In May of 1967, financier Roy R. Neuberger was invited to the Pocantico Hills estate of his friend, then-Governor of New York Nelson Rockefeller. During the visit, Rockefeller told Neuberger that if he donated works from his outstanding modern American art collection to New York State, the state would build a museum on the campus of a newly planned college in Purchase, N.Y. to display it. Rockefeller, an art enthusiast himself, had tried to buy Neuberger’s collection anonymously two years earlier for $5 million, nearly $50 million in today’s dollars. But until the end of his life, Neuberger never sold anything from his collection.
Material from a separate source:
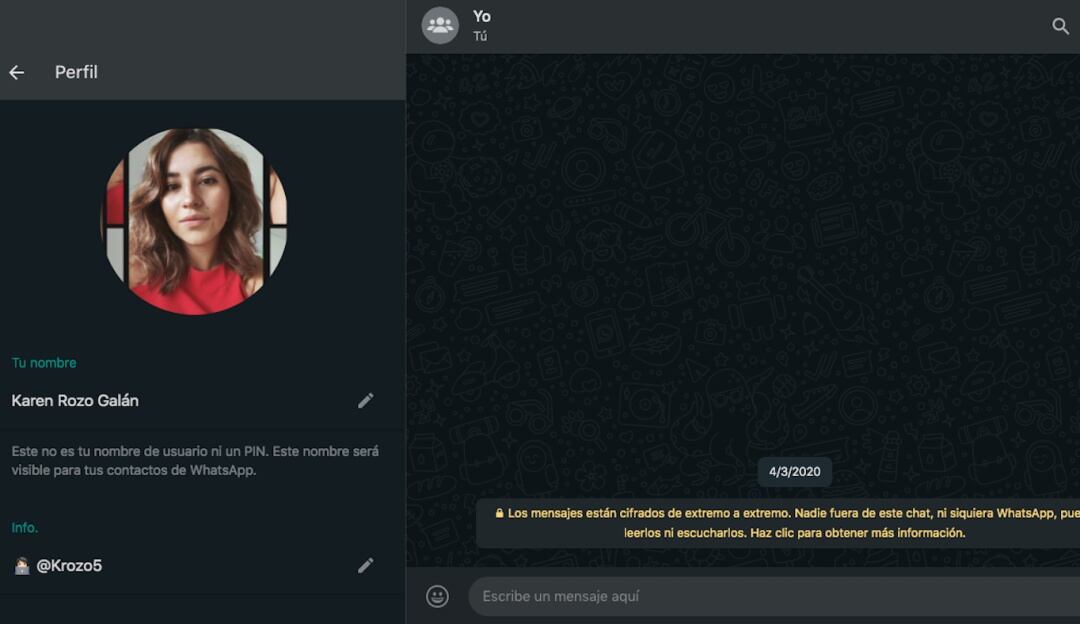Screen dimensions: 1080x624
Task: Click the '@Krozo5' info text
Action: tap(69, 566)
Rockefeller’s pitch worked. In 1974, the Neuberger Museum of Art officially opened with a display of more than 100 works from a promised 300 from Neuberger, co-founder of the investment management firm Neuberger Berman. By the time of his death in 2010 at age 107, Neuberger had donated just under 1,000 works to the museum, including some by titans of art like Milton Avery, Romare Bearden, Stuart Davis, Willem de Kooning, Georgia O’Keeffe and Jackson Pollock. Neuberger also gave the museum the largest painting Edward Hopper ever created, 1931’s Barber Shop.

This year, the Neuberger is celebrating its fiftieth anniversary with special exhibitions and events. Part of that celebration is a four-part multimedia exhibition titled The Making of a Museum: 50 Years, a riff on the Neuberger’s very first exhibition in 1974, The Making of a Museum: 1.

The Promised Gift, which opened on January 24, examines Neuberger’s original donation, which was accessioned over a 10-year period. Running concurrently is 1969-1974, an examination of Neuberger as a collector and supporter of living artists; the conceptualization, design and construction of the Museum; and the many functions the building served prior to opening.

“As the first completed campus building, it was used for a number of purposes, including as a library and dance studio,” says Tracy Fitzpatrick, who has served as the Neuberger’s director for the past 10 years. “It’s kind of poetic.”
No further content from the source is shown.